If that’s the last bit intriguing, I suggest you convene a couple-day meeting of health policy wonks (conservative and liberal) to probe those Republican repeal and replace ideas you mentioned in your speech. Some are okay (HSAs, state flexibility, continuous coverage requirements); others (across state lines, high risk pools), not so much. Indeed, some have been tried before and failed. See this recent piece on high-risk pools, for example.

As you know, we are at a turning point in history when the perennial struggle between the forces of good and evil are becoming more present and obvious.

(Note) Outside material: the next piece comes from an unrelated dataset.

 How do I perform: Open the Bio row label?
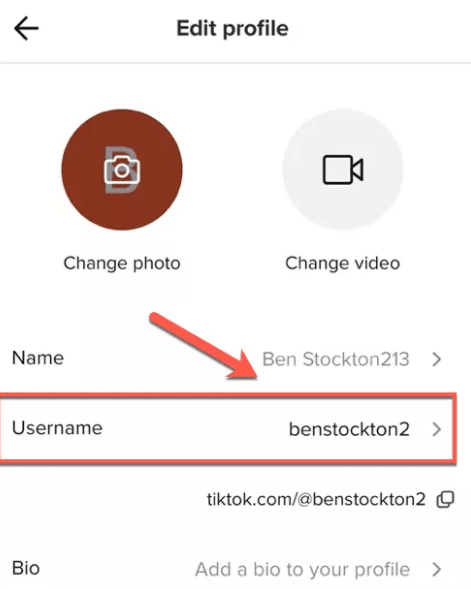(x=26, y=568)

In the context of health care, this struggle is between:

(1) health care as a right, with equalitarian access, a solid safety net, and progress and evidence-based innovation that enhances the health of the population, and national prosperity, and

(2) care as a consumer choice gamble, with an ever widening gulf in access to care between rich and poor, persistent gaps in the safety net, and an increasingly unhealthy population (think: opioid epidemic) that undermines prosperity and national security.

Which side of history do you want to be on?

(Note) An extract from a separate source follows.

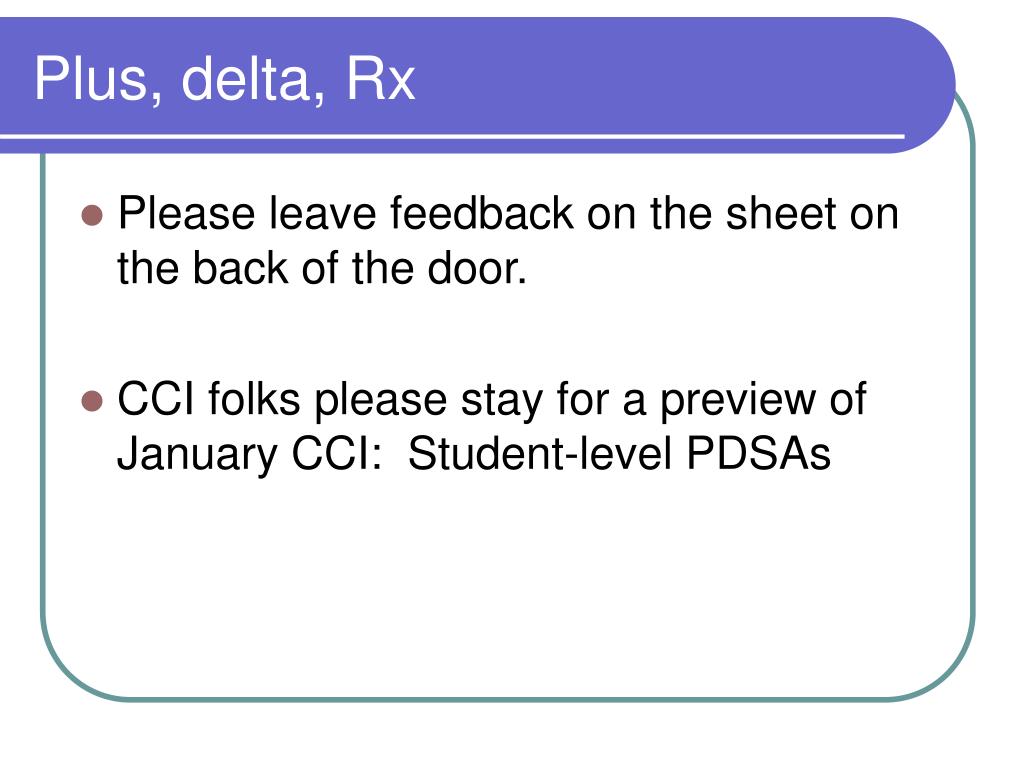This screenshot has width=1024, height=768.
Task: Click the line 'the back of the door.'
Action: [322, 268]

Steven Findlay is an independent journalist, policy analyst, researcher and consumer advocate.

Categories: Uncategorized

4 replies »

  1. “The biggest threat to the health care “fix” is the intransigent grip of ideology.”

    Very true.

    Mirrors sometimes show more than one might like.

  2. Update 3/3 courtesy of Politico, which reports this pm that House Rs are not bowing to tea party group demands. The R&R bill WILL include refundable tax credits. But wealthier folks won’t be eligible, and staff have been told to come up proposals on that. The new draft — dated Feb 24 and to be voted on in 2 House committees next week — also still includes a phase out of Medicaid expansion. Capped payments to states would replace that for states keeping their expansions. All the Ocare taxes are still on the chopping block, as is the proposal to replace that revenue stream by capping the employer tax exemption. The new draft also proposes creation of a default reinsurance pool to stabilize the exchange markets for states that don’t opt into the “state innovation grant” program. See Polico’s piece at politico.com.

    Thanks Jim for your comments. Agree on $$ for cyber war prep, etc…but NSA has large budget on that, too. Needs to be better coordinated across the nat security and defense agencies. That’s long been a problem. On right v privilege. Semantics in a way. But I get your point that “right” is loaded word. “Moral obligation” is nice but lotta conservatives define that differently than liberals…it has more religious connotation for conservatives. And they don’t like to mix their religion with their politics and healthcare.

  3. Steve,

    Good piece. I’m sure he’s listening (but perhaps not). Your point about getting a CBO analysis first is right on. It gives him cover particularly IF he’s trying to find money for infrastructure and the military. I worry about our military. We don’t need it til we need it, and while the pertinent history is over 75 years ago, we are not in a position to be caught short defense wise. But my definition of of defense includes and would focus on the power grid and cyber-terrorism as much as anything. Defense more than offense. But no one asked me.

    I also try to avoid the “right vs. privilege” quicksand regarding access to healthcare. It’s something we do as a matter of principle (someone called it our moral obligation). But in any event, we ought to get over it and do it well. We understand that federal and state governments (i.e., our tax dollars) will pick up a huge portion. Let’s get over the who pays and move to the more important stuff of how much, why, etc.